La maladresse, de Jovenel Moïse, son inexpérience politique, les déficits de communication de son gouvernement et les envies de politiciens malades de pouvoir constituent un cocktail explosif, annonciateur, potentiellement, de jours sombres. Personne ne devrait être en mode « ti dife volan ». À ce jeu, il n’y a pas de vrais gagnants. Il n’y a à la vérité rien de nouveau sous le soleil d’Haïti où des chefs se prennent pour des matadors superbes, où l’opposant sans scrupule recourt à des coups fourrés pour défendre leurs intérêts. Ils se sont remplacés au pouvoir pour faire triompher la bêtise, l’ignorance, l’anachronisme, l’obscurantisme aux dépends de la modernité, le progrès social et économique des masses qu’il faut libérer des fers d’un système hideux, producteur de pauvreté, d’inégalités, d’une ségrégation raciale insidieuse et de peur.

Le président Jovenel Moïse, en apprentissage, gagnerait à revenir à la promesse de son premier discours au palais où il avait promis de lancer les états généraux de la nation. Il est temps de se parler, de dialoguer. Sur la formation du Conseil électoral permanent, la cour constitutionnelle, l’institutionnalisation et le financement des partis politiques… Il serait dommage pour un président dont le mandat est de cinq ans de croire qu’il pourra passer en force à chaque fois, sans écouter les revendications du plus petit des citoyens, encore moins de plusieurs milliers de citoyens et de citoyennes en colère. Il n’y a pas de honte à repartir sur de nouvelles bases au lieu de prioriser la confrontation au risque d’être pris dans l’engrange de la violence. Avant Jovenel Moïse, il y avait de vrais hommes forts, des généraux présidents, de vrais leaders charismatiques. Ils ont tous souffert, mangé le pain mouillé aux larmes des «si je savais» à cause de leur entêtement, de leur incapacité à rassembler le pays sur l’essentiel.
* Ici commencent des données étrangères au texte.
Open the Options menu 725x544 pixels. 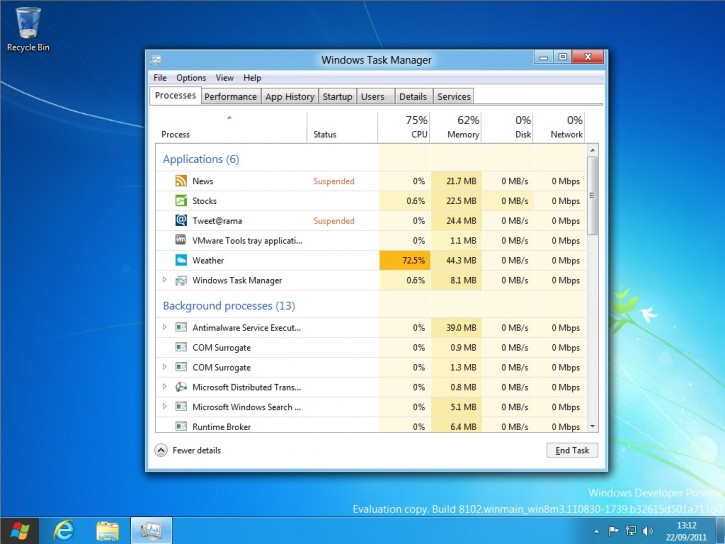coord(191,78)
Personne n’attend un taux de croissance à deux chiffres ou la création de millions d’emplois à la fin du quinquennat. Comme Nelson Mandela, Jovenel Moïse, élu avec moins de six cent mille voix, devrait œuvrer pour maintenir la stabilité politique et sociale et créer des conditions pour favoriser effectivement des investissements directs étrangers, pour mettre les investisseurs locaux en confiance pour qu’ils élargissent leurs opérations et créent plus d’emplois. Plus simplement, le président Jovenel Moïse et le Parlement devront comprendre que des canards boiteux au gouvernement ne serviront à rien, qu’il faut, à l’avenir, imposer la culture du résultat, favoriser l’injection de connaissance dans tous les compartiments de l’administration centrale de l’État et l’administration des collectivités territoriales. Servir l’État ne peut pas être juste un job. Si le FC Barcelone sans Lionel Messi est une autre équipe, Messi éclabousse le football mondial par son génie grâce au support d’une équipe composée hier de Neymar, Suarez, Xavi, Inesta, Piqué et compagnie.